Choosing a Guardian for Minor Children
We can also help you name a guardian for your minor children. If the other legal parent is still alive and able to care for the minor children, they can continue to provide care or assume caregiver responsibilities. It is also a good idea to plan for what would happen if both legal parents were unable to care for the children, just in case.
Although you can name a guardian (and multiple backup guardians) for a minor child in a Last Will and Testament, this document does not become effective until you die. Therefore, you should also name a guardian (and multiple backup guardians) to care for your minor children if both parents were to be alive but unable to provide care, in a separate writing that meets state law requirements.
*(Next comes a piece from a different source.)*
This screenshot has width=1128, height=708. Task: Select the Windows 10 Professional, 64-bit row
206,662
If you do not proactively and legally establish your choice for your minor children’s guardian, a judge will make the decision for you.
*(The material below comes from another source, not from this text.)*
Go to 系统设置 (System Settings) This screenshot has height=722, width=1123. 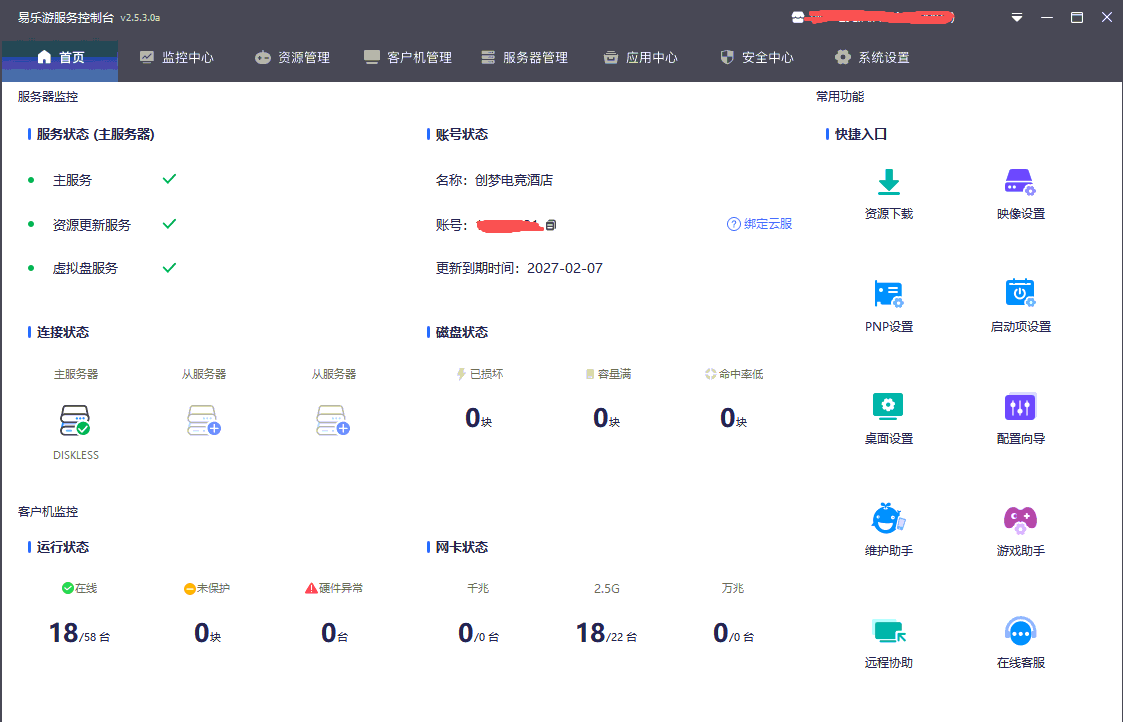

The judge will refer to state law regarding which relative would be first in line to be responsible for the children’s care and custody. This person may or may not be the one you would have chosen. The law gives preference to family members, but the court does not have the time or resources to learn everything you know about these people before deciding on a suitable guardian. Choosing a guardian and a couple of backup guardians in writing gives you a voice in the proceedings.
Protecting families is our passion. We welcome the opportunity to work with you to help protect you and your family. Call us at 614-429-1053 to schedule your free estate planning consultation or visit our website to learn more about our firm and process.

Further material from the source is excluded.